When you pick up a newspaper in the Hunter, whether it be the NewcastleHerald, the Maitland Mercury, the CessnockAdvertiser, the Singleton Argus, the Muswellbrook Chronicle, the Hunter Valley News or the Scone Advocateand that is just in my electorate, as there are other examples in the electorates of some of my colleagues, including the member for Paterson, who I hope might show an interest in this issue—you will now be reading a Fairfax publication. In the past, with the Newcastle Herald, you would be reading a Fairfax publication, while the Maitland Mercury and those other, smaller newspapers would have been under the control of Rural Press, but it is one and the same now. For many years after the merger between Fairfax and Rural Press, if you had been listening to talkback radio—if you are such a masochist that you are inclined to do these things—you would have been listening to Radio 2UE streamed out of Sydney. Of course, 2UE is another tool of the Fairfax empire. That underscores the lack of diversity we have in the Hunter.

But today, very sadly—and of great concern—Fairfax decided it would sack about half of its editorial staff not only at the Newcastle Herald but also at the Illawarra Mercury and at other places. This means that a critical part of Fairfax production will now take place in New Zealand. We are now off-shoring a significant part of our news production in the Hunter region. We want our local newspapers produced locally—in print, online and of course on our television screens. The Hunter's residents—around half a million of them with very active communities everywhere—deserve to be able to access local news.
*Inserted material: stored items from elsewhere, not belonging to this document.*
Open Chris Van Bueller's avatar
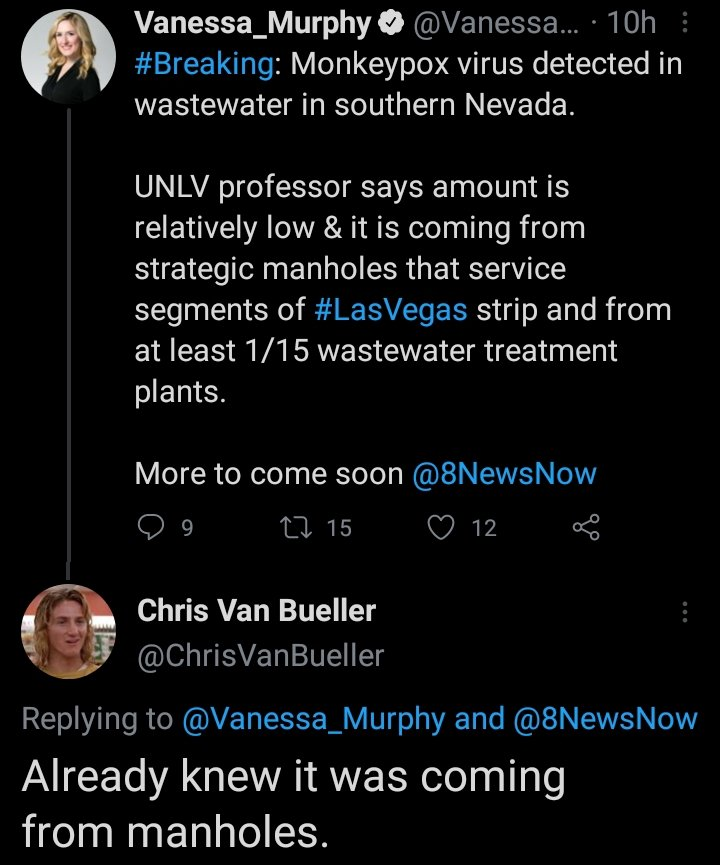This screenshot has height=865, width=720. pyautogui.click(x=68, y=630)
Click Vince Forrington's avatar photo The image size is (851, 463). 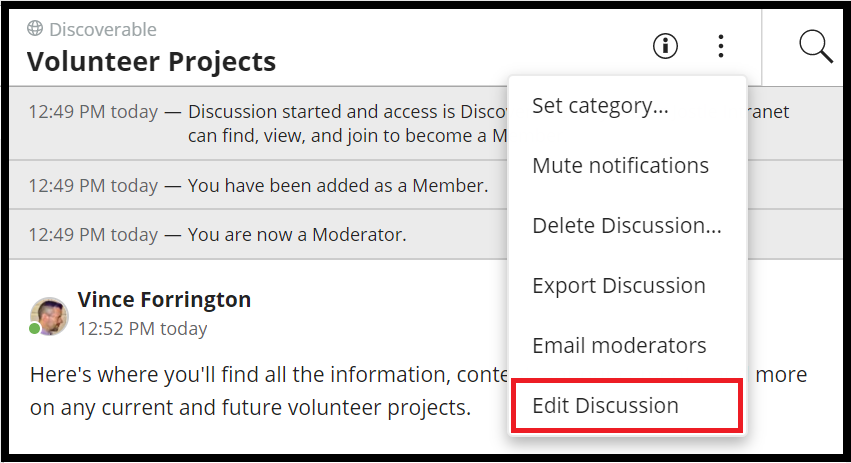tap(49, 314)
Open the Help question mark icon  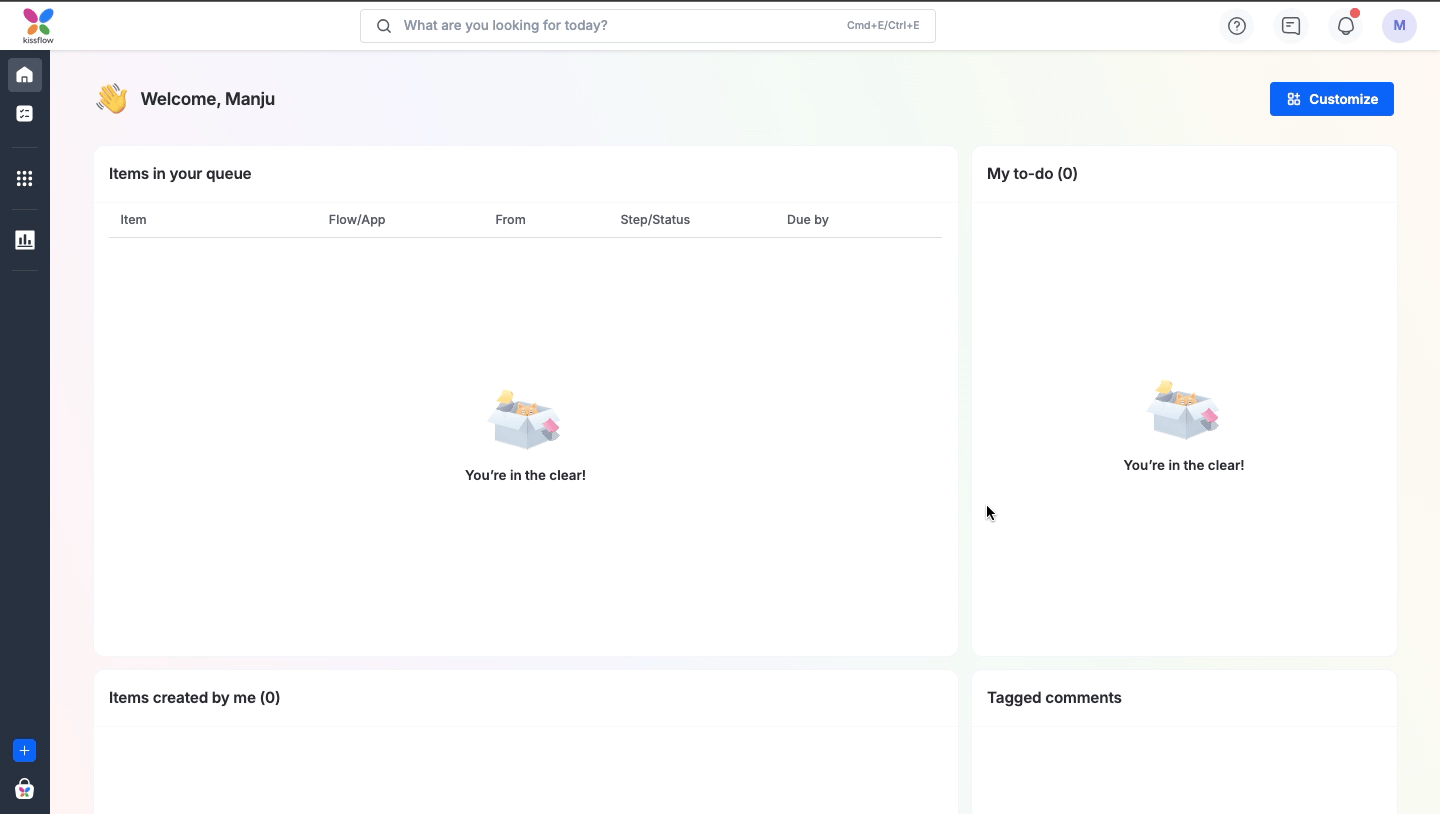[1237, 26]
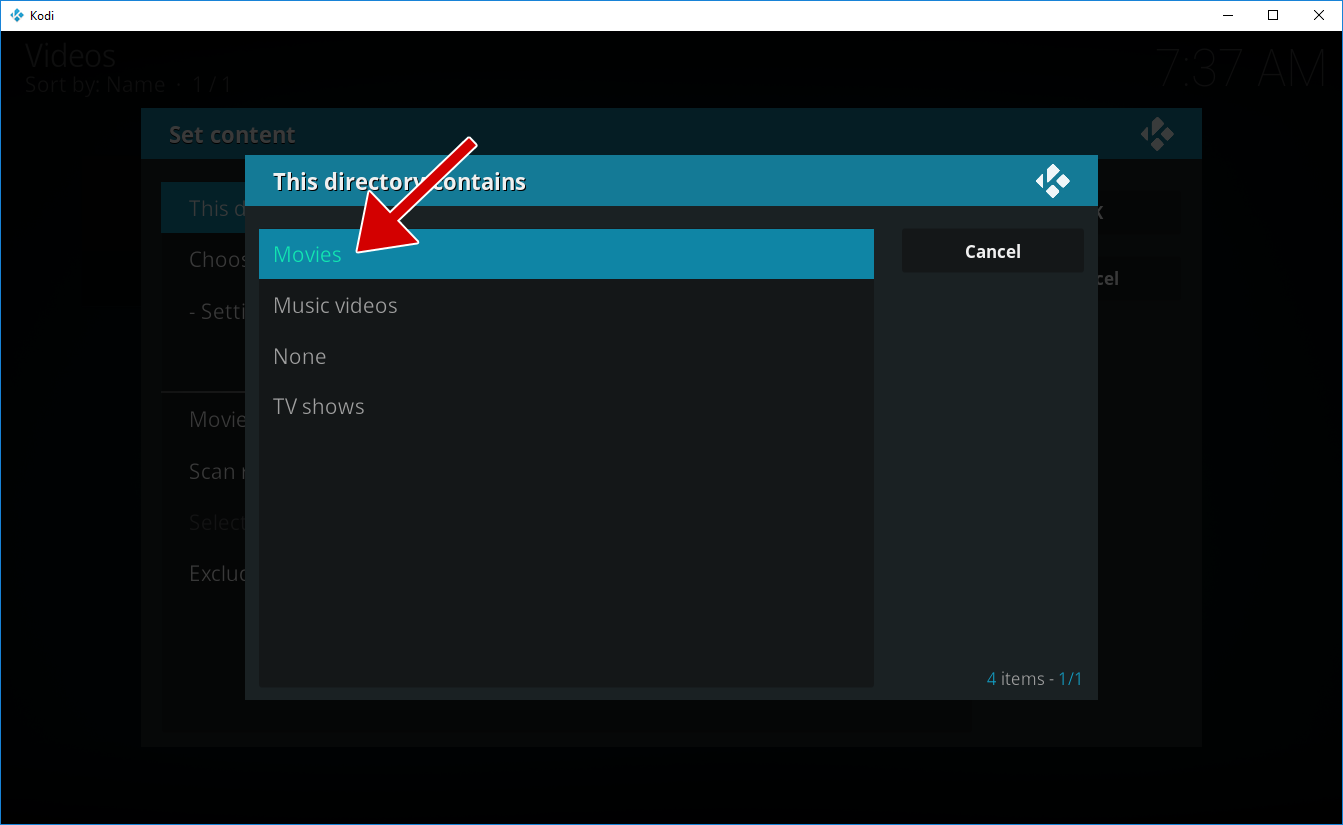Click the partially hidden 'This d...' row behind dialog
The image size is (1343, 825).
[203, 208]
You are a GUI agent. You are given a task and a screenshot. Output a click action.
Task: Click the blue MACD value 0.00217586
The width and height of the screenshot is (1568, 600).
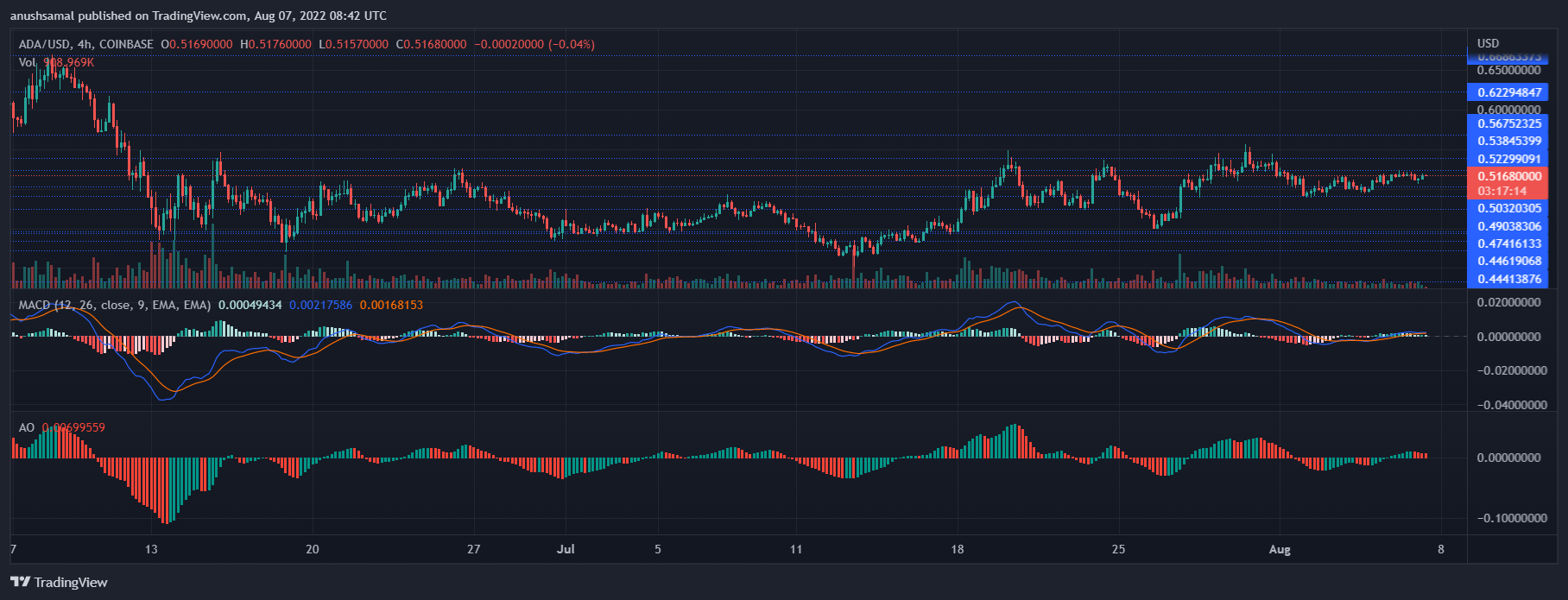tap(320, 305)
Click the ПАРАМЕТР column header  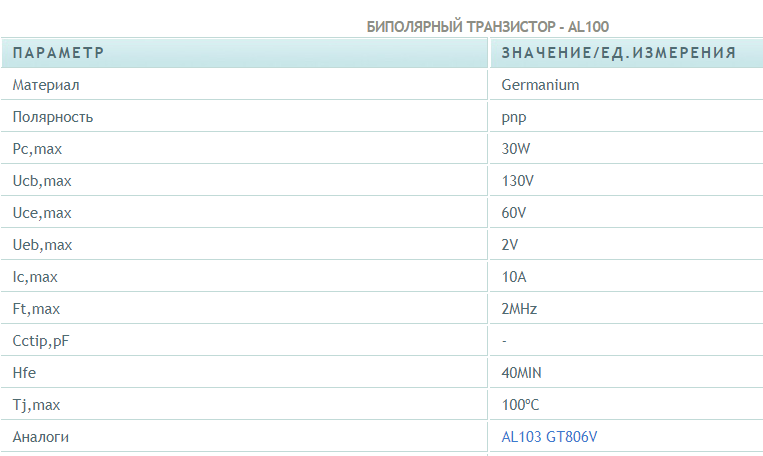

While I have no doubt that the Fairfax decision today is based on commercial consideration—that is their right and their will—I fear that it is going to be the beginning of not only the end of diversity in Hunter media but also the demise of local content. I have been concerned for some time that NBN3—which of course is a sister station of Channel 9, as is the case with all of the WIN television stations around the state—will begin to wind back its local content and focus its media presentations out of Sydney. I hope I am wrong about that.

I want to make the general point that media organisations in this country enjoy the right to produce, publish and screen their information thanks to the licence given by the national government. I am not saying that it is always a licence to print money—obviously Fairfax has considerable fiscal challenges before it—but I think that with that licence should come certain obligations. In terms of the interests of Hunter residents, I think that obligation should include not only every effort to overcome diversity with independent thinking and the expression of views but also of course the guarantee that they will meet certain standards of local content in their publishing.

It was a great disappointment today. We will see how things roll out tomorrow as Fairfax attempt to justify their decision. I am sure there will be a bit of spin and some guarantees that local content will remain and that they will do their best to prove that diversity does not necessarily matter because of their determination to be fair on every occasion and be independent in their thinking. But I think this is the start of a really worrying period for the Hunter in terms of media diversity and local content. I lament the decision today and I extend my support to all of those who, as a result of Fairfax's decision today, in a very short time will no longer enjoy the opportunity to be employed by Fairfax.